24th Jun2021

‘Infinite Frontier #1’ Review (DC Comics)

by Dean Fuller

Written by Joshua Williamson | Art by Xermanico | Published by DC Comics

So, incredible as it may seem now, there was a time when Multiverse was a dirty word. Back in the early 1980’s DC decided that having multiple versions of their characters was just too confusing for potential new readers, and so essentially threw all their long term readers under the bus by writing out of existence whole chunks of DC history, as well as quite a few characters. I loved and hated it in equal measure, hated it for the loss of things I really loved such as Earth-2, but admiring the incredible story that Marv Wolfman, George Perez, and Jerry Ordway put together. Now, of course, DC has done a full 360 degree shift in its outlook, and recognised that rather than alternate characters and worlds being confusing, they actually allow you to appeal to more people, by offering not just one flavour of superhero, but many. Which is why we have this book.

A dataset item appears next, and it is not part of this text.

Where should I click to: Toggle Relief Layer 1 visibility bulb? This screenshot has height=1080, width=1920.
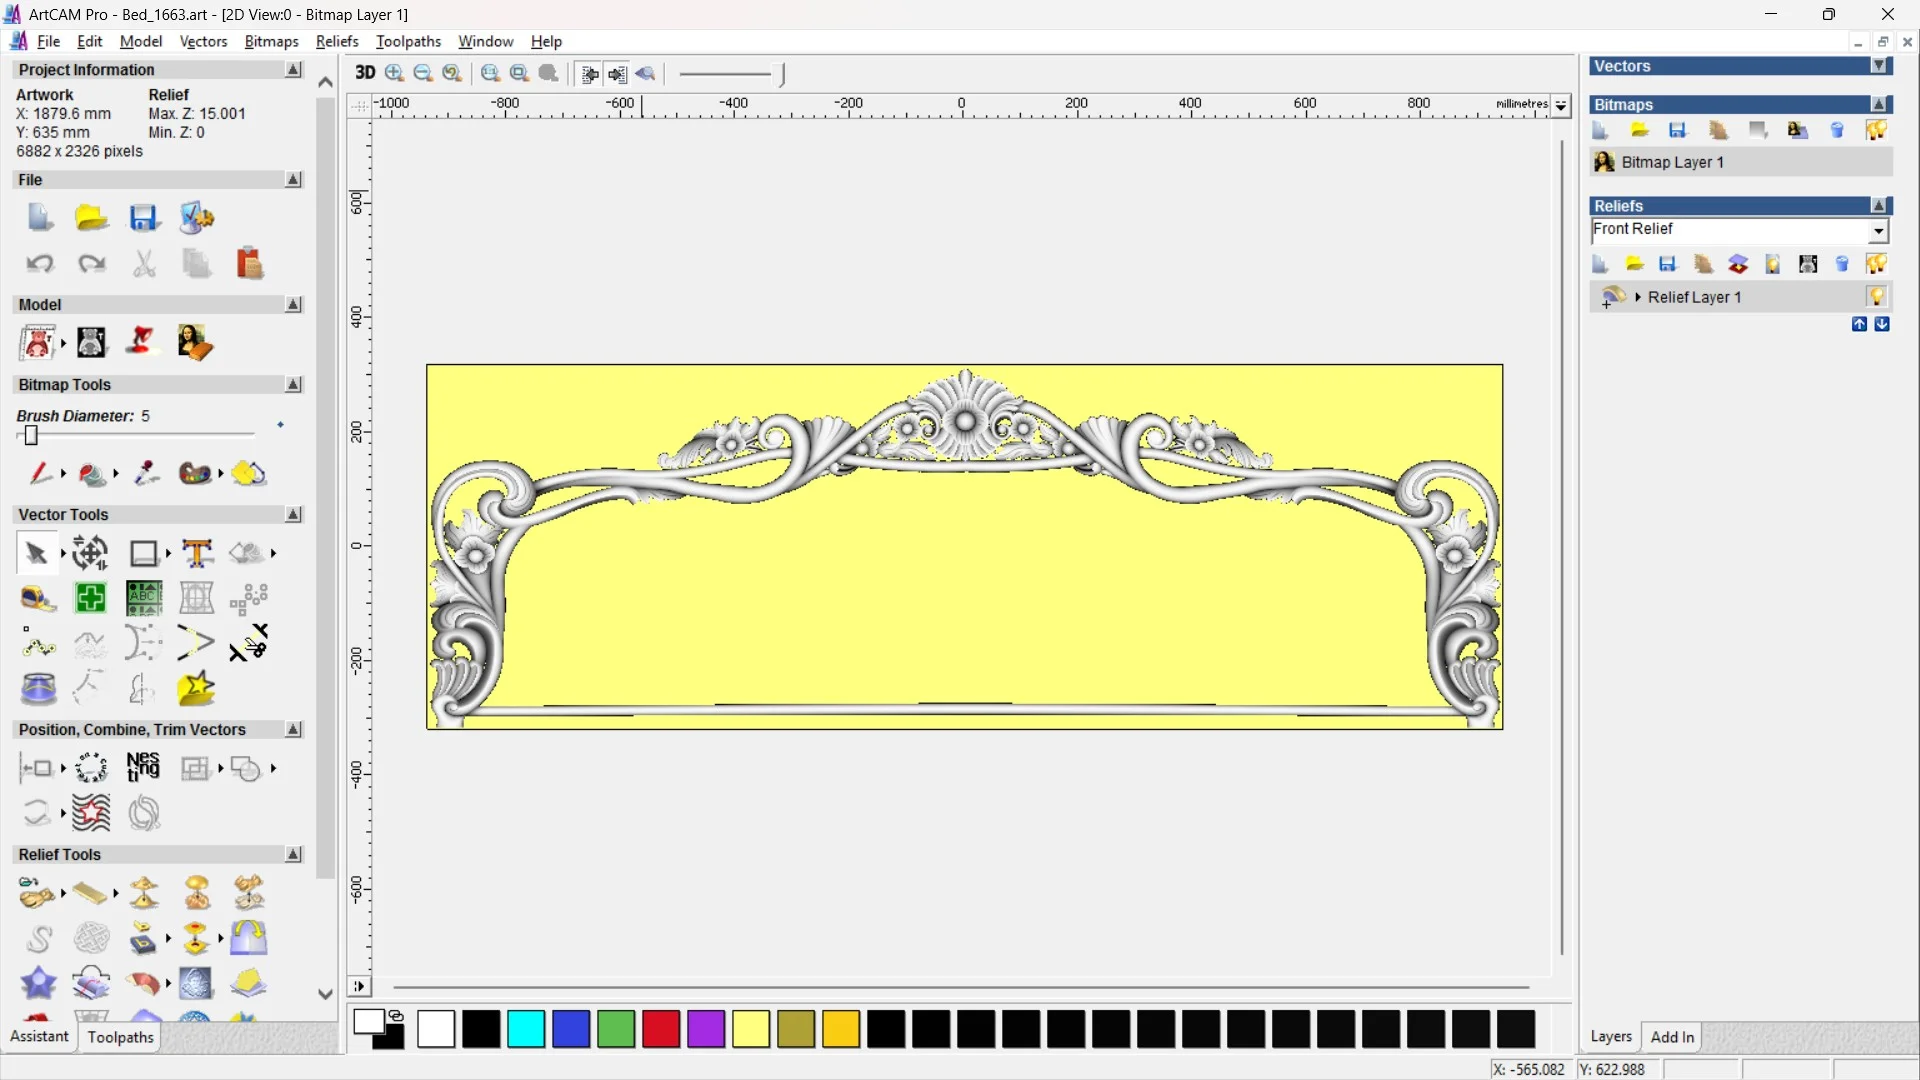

So all you need to really know is that everything you’ve ever read or seen in a DC book now happened. Every retcon has been undone, every reboot has had its shoes taken off. Essentially, if you ever read it in a DC book it happened to someone, somewhere, at some time. Personally, I thought Grant Morrison established that fact when he created Hypertime , but you can’t sell old goods I guess, hence the DC top brass issuing these grand proclamations about the ‘new’ DC. This is the first issue of a 6 part mini-series, and starts with the question we would all ask. When events have been undone, memories altered, people once dead now alive, how do you deal with it? If you are one of those people once dead now alive how do you cope with it? Exactly the kind of comic book angst Joshua Williamson likes to get his teeth into.

We start with Batman crashing to Earth, and being discovered by President Superman’s parents, this being Earth-23. Only thing is, that isn’t Earth-23’s Batman. That little knowing scene is fun enough, and is followed by another tongue-in-cheek one panel defeat of previous mega-villain Extant. People are getting a little fed up of time-based villains it seems. The initial focus is on the original Green Lantern Alan Scott, which is quite appropriate as this guy has been retconned (straight, now gay), rebooted (Green Lantern, then Sentinel, then Green Lantern again) literally to death and back. He is now involved with a group that are essentially policing the Multiverse timeline, sort of like Waverider and The Linear Men did but on a grander scale I guess.

Although this issue is largely about setting the scene and establishing the new status quo, I loved the sheer amount and variety of characters that keep showing up. Cameron Chase. Mr. Bones. Obsidian. Captain Carrot. Aquawoman. Mary Marvel. Machinehead. President Superman. Thomas Wayne Batman. That’s a fun toy box Williamson is playing in. The character of course Williamson has a huge affection for is Barry Allen, and he’s been having a whale of a time travelling across the multiverse trying to map as much as he can. Well it’s all fun and games until Barry comes across the car crash of a world called Earth Omega, complete with dead Gods, a new souped up version of Psycho Pirate and some big bad villain hiding in the wings. That, and what happens with Roy Harper at the end, promises big, big things are coming.

This was both a great primer, and a great way to tie together pieces of the past with the present and probable future. We got little more than extended cameos of all the characters, but then that is in keeping with the previous Crisis books. Juggling a big cast is never easy. The central role Flash looks destined to play also seems awfully familiar. Williamson has started very strongly here. The art by Xermanico is beautifully rendered, lovely clean lines and straightforward layout design, making it nice and easy to follow the plot and to admire the art. The art very much serviced the story, which some artists forget to do these days. Perfect story and art.

For such a high pressure gig for writer and artist, this delivered big on entertainment, acknowledging and celebrating the past while forging ahead with a new storyline, the scale of which we are only just starting to grasp.

Multiverses are indeed the spice that provide the variety in comic book life.